Carlo Giuffré: «Verso l’addio ma senza teatro che faccio?»

Il grande attore a 84 anni sta meditando di ritirarsi dopo 64 stagioni in scena. Stasera sarà a Tolmezzo con “Questi fantasmi!” di De Filippo. «Cominciai con lui»

TOLMEZZO. Non è un sì convinto, più un forse dubbioso. «A 84 anni si potrebbe pure smettere, ma senza teatro che faccio?». Quell’«addio alle scene» di Carlo Giuffré si fa leggere. O meglio si fa scrivere. Tra il dirlo e l’abbandonare per davvero . casa - dopo sessantaquattro stagioni non è solo un palcoscenico - ci corre in mezzo una lunga pensata.

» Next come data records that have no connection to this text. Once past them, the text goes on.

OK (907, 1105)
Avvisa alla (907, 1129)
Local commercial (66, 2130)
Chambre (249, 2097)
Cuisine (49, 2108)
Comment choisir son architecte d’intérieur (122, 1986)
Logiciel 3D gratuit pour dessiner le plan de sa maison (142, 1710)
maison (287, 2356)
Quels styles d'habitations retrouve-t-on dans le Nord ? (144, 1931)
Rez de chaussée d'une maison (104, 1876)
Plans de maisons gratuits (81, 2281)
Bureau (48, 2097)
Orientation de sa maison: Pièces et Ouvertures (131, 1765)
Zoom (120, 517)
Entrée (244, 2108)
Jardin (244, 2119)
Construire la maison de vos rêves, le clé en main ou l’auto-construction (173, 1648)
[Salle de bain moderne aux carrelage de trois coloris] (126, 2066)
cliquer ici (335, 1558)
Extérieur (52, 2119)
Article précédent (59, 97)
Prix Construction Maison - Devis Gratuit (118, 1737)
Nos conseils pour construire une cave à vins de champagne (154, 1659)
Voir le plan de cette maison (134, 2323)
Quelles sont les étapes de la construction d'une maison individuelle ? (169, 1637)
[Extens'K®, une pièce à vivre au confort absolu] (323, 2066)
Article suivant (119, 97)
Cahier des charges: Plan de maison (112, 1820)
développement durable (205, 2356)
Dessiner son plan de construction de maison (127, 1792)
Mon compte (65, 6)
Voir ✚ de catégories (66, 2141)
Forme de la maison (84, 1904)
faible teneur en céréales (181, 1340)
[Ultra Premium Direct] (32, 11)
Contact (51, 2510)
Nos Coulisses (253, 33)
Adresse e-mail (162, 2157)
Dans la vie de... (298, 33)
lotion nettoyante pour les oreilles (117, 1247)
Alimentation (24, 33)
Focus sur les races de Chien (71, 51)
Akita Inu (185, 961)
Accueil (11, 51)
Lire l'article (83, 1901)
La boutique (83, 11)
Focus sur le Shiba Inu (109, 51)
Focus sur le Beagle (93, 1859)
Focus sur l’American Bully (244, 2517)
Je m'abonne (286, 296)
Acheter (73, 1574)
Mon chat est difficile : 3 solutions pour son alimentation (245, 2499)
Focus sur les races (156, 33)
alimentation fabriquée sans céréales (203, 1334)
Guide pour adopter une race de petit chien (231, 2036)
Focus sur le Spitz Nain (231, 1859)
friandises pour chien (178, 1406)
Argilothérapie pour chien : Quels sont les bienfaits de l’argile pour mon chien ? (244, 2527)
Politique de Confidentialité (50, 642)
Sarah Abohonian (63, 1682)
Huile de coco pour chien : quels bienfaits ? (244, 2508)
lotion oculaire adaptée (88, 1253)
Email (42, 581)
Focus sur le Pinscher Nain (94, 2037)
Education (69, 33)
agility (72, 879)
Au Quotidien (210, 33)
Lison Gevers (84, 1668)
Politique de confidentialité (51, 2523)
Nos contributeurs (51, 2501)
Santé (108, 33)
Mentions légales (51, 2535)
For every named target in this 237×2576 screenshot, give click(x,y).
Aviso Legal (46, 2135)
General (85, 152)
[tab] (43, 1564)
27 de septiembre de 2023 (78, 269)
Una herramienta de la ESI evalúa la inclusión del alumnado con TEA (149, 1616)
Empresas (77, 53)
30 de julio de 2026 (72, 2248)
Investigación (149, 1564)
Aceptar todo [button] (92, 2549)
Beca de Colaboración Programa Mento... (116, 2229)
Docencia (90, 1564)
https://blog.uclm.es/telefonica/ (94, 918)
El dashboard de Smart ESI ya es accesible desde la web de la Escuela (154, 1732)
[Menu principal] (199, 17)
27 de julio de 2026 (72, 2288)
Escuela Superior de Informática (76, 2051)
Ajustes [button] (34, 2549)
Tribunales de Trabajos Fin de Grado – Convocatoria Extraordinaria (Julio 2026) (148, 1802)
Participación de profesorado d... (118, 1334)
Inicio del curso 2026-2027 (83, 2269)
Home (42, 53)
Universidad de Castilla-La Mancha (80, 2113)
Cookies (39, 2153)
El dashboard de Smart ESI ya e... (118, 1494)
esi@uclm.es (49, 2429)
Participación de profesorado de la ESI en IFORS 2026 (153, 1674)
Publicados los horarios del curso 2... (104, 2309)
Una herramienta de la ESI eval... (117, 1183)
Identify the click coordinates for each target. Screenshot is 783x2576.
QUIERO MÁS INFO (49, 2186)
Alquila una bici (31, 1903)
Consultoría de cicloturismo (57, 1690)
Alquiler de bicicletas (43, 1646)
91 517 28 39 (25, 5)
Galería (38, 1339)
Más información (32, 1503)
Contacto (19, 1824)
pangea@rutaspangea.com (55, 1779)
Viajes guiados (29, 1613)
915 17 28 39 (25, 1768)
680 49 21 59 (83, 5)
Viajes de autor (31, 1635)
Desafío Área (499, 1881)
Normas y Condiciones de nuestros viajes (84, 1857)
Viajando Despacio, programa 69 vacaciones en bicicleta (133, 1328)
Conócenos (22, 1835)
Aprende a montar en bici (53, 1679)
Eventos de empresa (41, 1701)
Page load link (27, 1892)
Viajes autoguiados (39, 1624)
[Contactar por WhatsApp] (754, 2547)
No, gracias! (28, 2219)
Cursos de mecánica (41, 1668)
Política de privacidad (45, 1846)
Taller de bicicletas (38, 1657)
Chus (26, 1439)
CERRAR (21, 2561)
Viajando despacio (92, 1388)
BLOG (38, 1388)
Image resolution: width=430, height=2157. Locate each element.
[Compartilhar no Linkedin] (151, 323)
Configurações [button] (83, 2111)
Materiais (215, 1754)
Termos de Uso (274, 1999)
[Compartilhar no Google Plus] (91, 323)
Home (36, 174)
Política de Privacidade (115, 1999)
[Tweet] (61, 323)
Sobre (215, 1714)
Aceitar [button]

«Se mi volto indietro vedo tutto. Non mi pare manchi qualcosa. Sette commedie di Eduardo. A parte Filumena Marturano l’ho onorato a dovere. In un decennio con l’indimenticata compagnia dei Giovani (De Lullo, Falk, Valli, Buazzelli, ndr), mi scritturarono dopo le prime mosse con De Filippo, poco o nulla ci lasciammo sfuggire. Nessun rimpianto, nessun rimorso. Lo amo troppo il teatro per fargli uno sgarbo simile».

Depositiamo il domani da qualche parte e affrontiamo l’oggi. E stasera si salirà a Tolmezzo, al Candoni. Questi fantasmi! vedremo all’aprirsi del sipario. A cura dell’Ert. Se fosse cinematografo diremmo un cult-movie.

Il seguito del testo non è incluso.